- **Yapılacak Görevler**:
(1) Belge metninden "Kürt meselesinde yapılan" ifadesiyle başlayıp "meydana çıktığını söyler." ifadesiyle biten kısmı hiçbir değişiklik yapmadan yazınız.
(2) Belge metnine göre aşağıdaki soruları cevaplayınız.
(a) Yazı hangi tarihte yayımlanmıştır?
(b) Bireysel ve kolektif bilinçdışından bahseden psikolog kimdir?
(c) Türklerin bilinçdışında hangi duygu hâkimdir?

- **Belge Metni**:
⟨

Cuma Özusan

Cuma Özusan

[email protected]

Kürt Meselesine Farklı bir Bakış

16 Ekim 2011 - 21:00

Kürt meselesinde yapılan bütün siyasi, hukuki, dini, tarihi ve sosyolojik tahliller sadece bilinç düzeyinde yapılıyor. Derinlik psikologlarına (psikanalistlere) göre bireylerin ve toplumların hareketlerinin asıl kaynağı bilinçdışıdır. Ortada görünen hareketlerin görünmeyen sebepleri vardır. Çeşitli psikologlar bunun üzerinde önemle durmuşlardır. C.G.JUNG bireysel ve kolektif bilinçdışından bahseder ve “eğer bilinçdışının sözüne kulak asılmazsa bunun felaketler şeklinde ortaya çıkacağını” söyler. Erich FROMM sosyal bir kişiliğin varlığını anlatır ve bireylerin davranışlarını bu psikoloji ile açıklar. Keza FREUD da kalabalıkta ilkel bir ruhun meydana çıktığını söyler.

Kürt meselesinde iki toplumun bilinçdışı karşı karşıyadır. Her ikisi farklı içeriklerle doludur. Türklerin bilinçdışında bölünme ve parçalanma, Kürtlerde de inkâr edilme ve horlanma duygusu hâkimdir. Türkler kendini imparatorluğun hakiki varisleri olarak görüyorlar, Kürtler de asimilasyona maruz kaldıklarına inanıyorlar. Türklerin gururları, Kürtlerin yaralı ruhları makul olanda birleşmeye izin vermiyor. Bunları makul ve mantıklı olana çekmek güçtür ve uzun zaman alır. Sosyal psikolojinin alanı olan bu konuyu ne yazık ki şimdiye kadar uzmanları ele almadı. Hep siyasi, askeri, stratejik ve ideolojik taraflar konuştu ve tartıştı. Siyaset ise güçlü olmaya bağlıdır. Güçlü olan ben haklıyım, benim dediğim olacak diyor. Hayvanlar âlemindeki gibi bir zorbalığa teslim olmamalıyız. Elline silahı alan her şeyi yaparım zannetmemeli.

⟩

- **Sağlanan Veriler**:
⟨

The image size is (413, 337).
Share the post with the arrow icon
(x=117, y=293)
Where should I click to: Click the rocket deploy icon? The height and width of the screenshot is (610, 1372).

⟩

- **Nihai Cevaplar**:
(1)
Kürt meselesinde yapılan bütün siyasi, hukuki, dini, tarihi ve sosyolojik tahliller sadece bilinç düzeyinde yapılıyor. Derinlik psikologlarına (psikanalistlere) göre bireylerin ve toplumların hareketlerinin asıl kaynağı bilinçdışıdır. Ortada görünen hareketlerin görünmeyen sebepleri vardır. Çeşitli psikologlar bunun üzerinde önemle durmuşlardır. C.G.JUNG bireysel ve kolektif bilinçdışından bahseder ve “eğer bilinçdışının sözüne kulak asılmazsa bunun felaketler şeklinde ortaya çıkacağını” söyler. Erich FROMM sosyal bir kişiliğin varlığını anlatır ve bireylerin davranışlarını bu psikoloji ile açıklar. Keza FREUD da kalabalıkta ilkel bir ruhun meydana çıktığını söyler.

(2)
(a) 16 Ekim 2011.
(b) C.G. Jung.
(c) Bölünme ve parçalanma duygusu.